(Saved data entries)
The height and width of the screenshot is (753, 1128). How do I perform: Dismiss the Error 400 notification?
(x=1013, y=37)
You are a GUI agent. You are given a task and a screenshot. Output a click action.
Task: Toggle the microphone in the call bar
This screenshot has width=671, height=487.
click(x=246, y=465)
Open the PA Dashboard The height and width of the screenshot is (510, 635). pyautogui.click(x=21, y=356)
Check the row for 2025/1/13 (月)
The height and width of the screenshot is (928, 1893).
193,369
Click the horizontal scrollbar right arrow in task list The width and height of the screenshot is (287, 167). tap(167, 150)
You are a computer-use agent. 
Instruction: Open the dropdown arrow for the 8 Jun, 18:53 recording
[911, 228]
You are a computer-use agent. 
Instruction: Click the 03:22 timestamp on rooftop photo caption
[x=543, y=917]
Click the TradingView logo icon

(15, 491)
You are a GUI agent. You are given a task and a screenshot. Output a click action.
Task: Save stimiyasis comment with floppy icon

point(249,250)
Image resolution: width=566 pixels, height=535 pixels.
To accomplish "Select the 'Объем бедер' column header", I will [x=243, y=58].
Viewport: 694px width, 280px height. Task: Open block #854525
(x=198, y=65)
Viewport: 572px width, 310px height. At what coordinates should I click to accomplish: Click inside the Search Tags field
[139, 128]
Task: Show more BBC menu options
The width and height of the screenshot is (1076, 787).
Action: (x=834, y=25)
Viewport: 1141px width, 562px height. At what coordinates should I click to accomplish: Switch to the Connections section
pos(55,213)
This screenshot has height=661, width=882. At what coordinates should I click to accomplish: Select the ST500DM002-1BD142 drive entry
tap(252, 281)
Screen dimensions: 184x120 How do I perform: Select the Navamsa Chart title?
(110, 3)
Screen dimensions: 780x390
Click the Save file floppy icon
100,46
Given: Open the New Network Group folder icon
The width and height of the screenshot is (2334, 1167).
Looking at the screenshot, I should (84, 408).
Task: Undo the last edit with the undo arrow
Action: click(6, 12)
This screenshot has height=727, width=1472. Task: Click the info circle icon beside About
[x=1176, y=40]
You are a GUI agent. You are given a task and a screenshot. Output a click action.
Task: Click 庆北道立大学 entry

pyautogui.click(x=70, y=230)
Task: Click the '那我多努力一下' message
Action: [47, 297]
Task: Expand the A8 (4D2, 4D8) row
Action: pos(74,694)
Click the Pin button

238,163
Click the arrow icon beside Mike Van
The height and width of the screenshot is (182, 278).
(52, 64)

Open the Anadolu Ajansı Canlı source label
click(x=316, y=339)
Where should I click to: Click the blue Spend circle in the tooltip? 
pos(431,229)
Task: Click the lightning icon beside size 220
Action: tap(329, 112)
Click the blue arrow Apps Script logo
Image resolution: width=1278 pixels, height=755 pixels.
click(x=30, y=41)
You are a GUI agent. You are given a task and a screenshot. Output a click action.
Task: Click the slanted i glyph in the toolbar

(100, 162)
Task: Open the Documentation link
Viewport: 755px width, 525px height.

- [Assigned task]:
Set down, word for word, every line from the line that holds "Screen dimensions: 184x120" to the end of the entries above, including both ends.

- [Task response]:
Screen dimensions: 184x120 How do I perform: Select the Navamsa Chart title?
(110, 3)
Screen dimensions: 780x390
Click the Save file floppy icon
100,46
Given: Open the New Network Group folder icon
The width and height of the screenshot is (2334, 1167).
Looking at the screenshot, I should (84, 408).
Task: Undo the last edit with the undo arrow
Action: click(6, 12)
This screenshot has height=727, width=1472. Task: Click the info circle icon beside About
[x=1176, y=40]
You are a GUI agent. You are given a task and a screenshot. Output a click action.
Task: Click 庆北道立大学 entry

pyautogui.click(x=70, y=230)
Task: Click the '那我多努力一下' message
Action: [47, 297]
Task: Expand the A8 (4D2, 4D8) row
Action: pos(74,694)
Click the Pin button

238,163
Click the arrow icon beside Mike Van
The height and width of the screenshot is (182, 278).
(52, 64)

Open the Anadolu Ajansı Canlı source label
click(x=316, y=339)
Where should I click to: Click the blue Spend circle in the tooltip? 
pos(431,229)
Task: Click the lightning icon beside size 220
Action: tap(329, 112)
Click the blue arrow Apps Script logo
Image resolution: width=1278 pixels, height=755 pixels.
click(x=30, y=41)
You are a GUI agent. You are given a task and a screenshot. Output a click action.
Task: Click the slanted i glyph in the toolbar

(100, 162)
Task: Open the Documentation link
Viewport: 755px width, 525px height.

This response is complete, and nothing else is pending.